El presidente Enrique Bolaños sugirió a los jóvenes, que votarán por primera vez en las elecciones de noviembre, y a los votantes en general, que no lo hagan por un “maleta probado” en referencia al candidato sandinista Daniel Ortega.
Bolaños fustigó a Ortega en el discurso de las fiestas patrias con una hipotética jugada de béisbol, fiel a su estilo de comparar algunas situaciones políticas con ese deporte.
“¿Por quién vas a votar vos? Es una decisión relativamente fácil. Es como escoger al bateador emergente que te empuje la carrera del gane que está en tercera”, planteó.
“Vos no vas a llamar al que ya sacaste del equipo porque durante 11 juegos seguidos nunca ni siquiera tocó la bola ni de foul. Seguro que no vas a meter un maleta probado”, concluyó en alusión a Ortega.
El candidato del Frente Sandinista (FSLN) gobernó Nicaragua durante 11 años (1979-90), el mismo número que usó Bolaños para ejemplificar los fallos del mal jugador de su historia.
El Presidente también se pronunció contra el pacto del caudillo liberal Arnoldo Alemán y Daniel Ortega, quienes se repartieron los poderes del Estado tras reformar la Constitución en el año 2000.
Pacto mezquino
Bolaños hizo un recorrido histórico, enfatizando en que la mayoría de los años independientes del país, los líderes se la han pasado peleando entre nicaragüenses y no han procurado el desarrollo.
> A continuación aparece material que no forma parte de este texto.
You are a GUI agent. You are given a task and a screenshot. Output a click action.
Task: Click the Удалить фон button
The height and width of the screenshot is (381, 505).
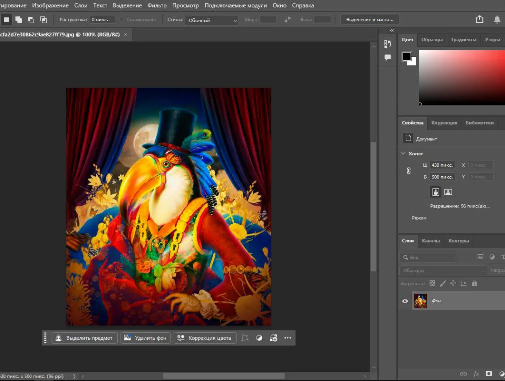click(x=146, y=338)
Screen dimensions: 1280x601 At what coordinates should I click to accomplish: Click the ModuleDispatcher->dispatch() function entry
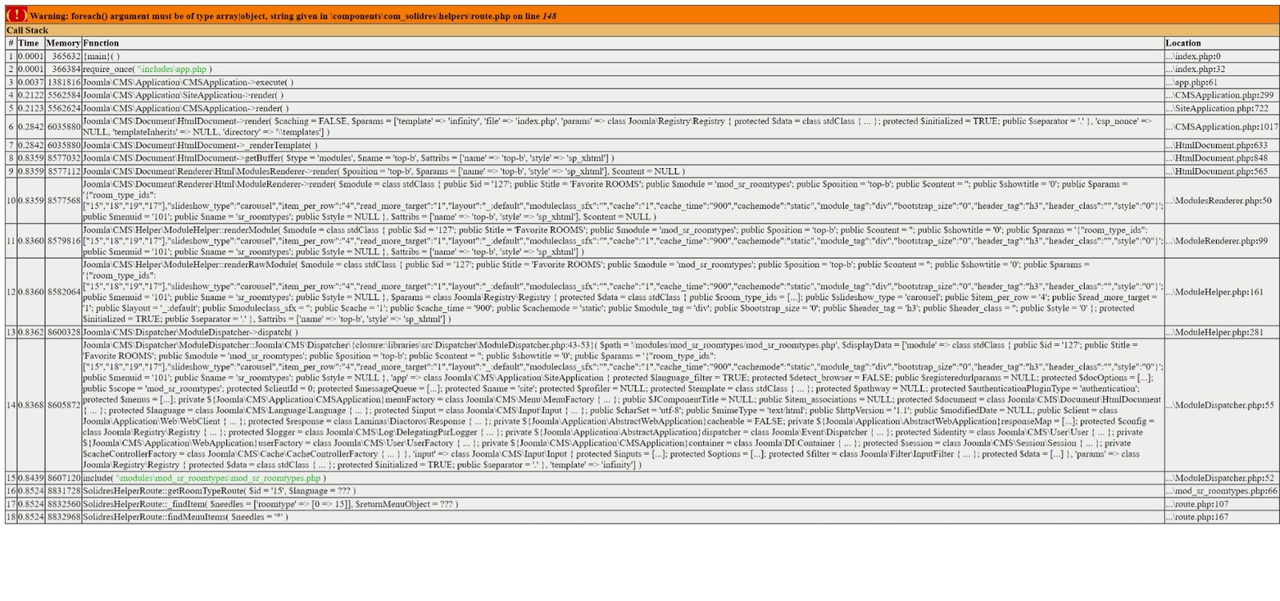(x=190, y=332)
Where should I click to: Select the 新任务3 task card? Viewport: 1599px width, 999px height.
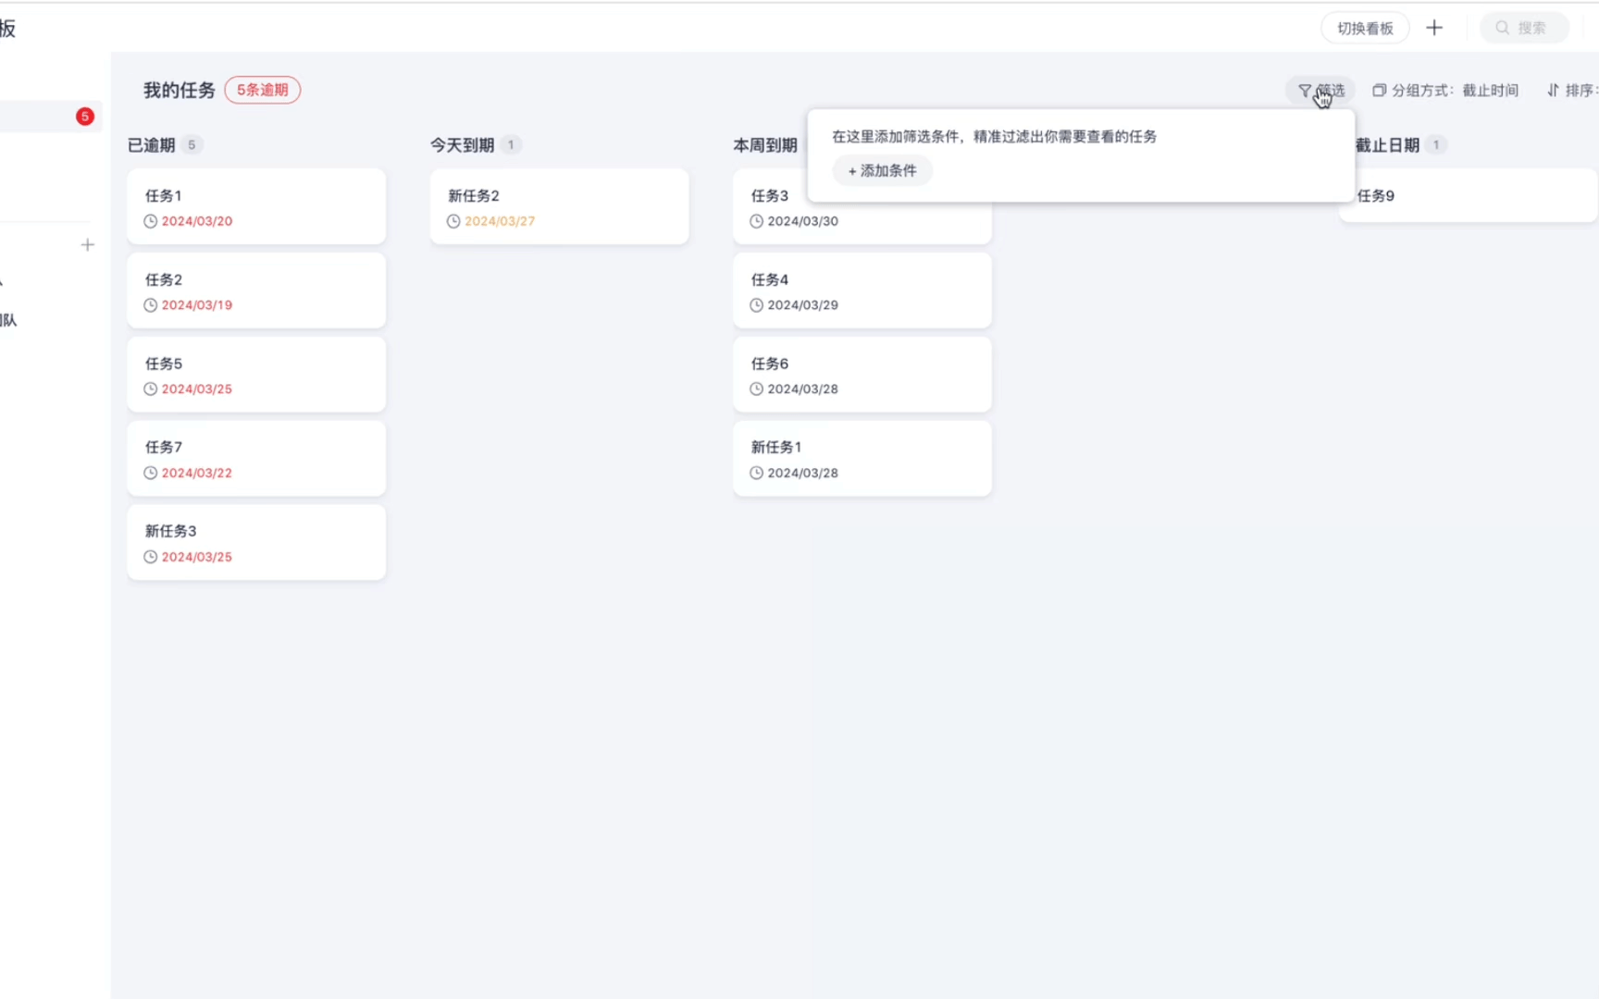[256, 542]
“Hemos pasado más tiempo en nuestra historia, peleándonos entre hermanos que el que hemos dedicado a aprovechar las ventajas y riquezas naturales que Dios nos ha dado”, añadió.
El Jefe de Estado relató en su discurso episodios históricos del país, desde la independencia de España en 1821 hasta la guerra nacional de 1856, cuyo episodio más importante fue la victoria de los nicaragüenses en la batalla de San Jacinto, que ocurrió el 14 de septiembre de hace 150 años.
Ese día de septiembre cayeron derrotadas las tropas del filibustero estadounidense William Walker, quien invitado por los liberales de León para combatir a los conservadores de Granada, en uno de los tantos conflictos de la historia política nacional, terminó adueñándose de Nicaragua, quemó Granada y hasta impuso el inglés como idioma oficial.
“No debemos asustarnos de la palabra pacto, porque es un noble convenio cuando es en beneficio de la nación, de la Patria. Ese ‘pacto providencial’ no tiene nada que ver con los intereses mezquinos, como el suscrito entre Ortega y Alemán, sólo en beneficio de sus intereses y de sus partidos. Hay un pacto noble y otro embustero”, sostuvo Bolaños.
El mandatario recordó que la derrota de Walker fue posible porque se dio “un pacto” entre conservadores y liberales para, unidos, expulsar al invasor y sus huestes, dirigidas también por otro mercenario, Byron Cole.
García: nada malo
El discurso presidencial provocó críticas en algunos medios de prensa que consideraron impropio que el mandatario hablase de temas políticos en plenas festividades patrias.
Sin embargo, el Ministro de Educación, Miguel Ángel García, dijo que no le miró nada malo a la disertación presidencial.
Concluido el evento patrio, en el que desfilaron 92 colegios de secundaria de Managua, en la Plaza de La Fe , ataviados de uniformes escolares y bandas rítmicas, García reafirmó el punto central del discurso del mandatario contra el pacto.
“El Presidente solamente ha pedido que se considere el pasado de los candidatos y la cualidad de cada uno a la hora de elegir”, declaró y volvió a repetir que Ortega y Alemán han sido un obstáculo para el país.
El cinco de noviembre próximo Nicaragua estará en elecciones nacionales, para elegir Presidente, diputados de la Asamblea Nacional y del Parlamento Centroamericano. Según el padrón electoral, están aptos para votar tres millones 400 mil habitantes, según los últimos datos de la cartografía del Consejo Supremo Electoral (CSE), el órgano rector de los comicios.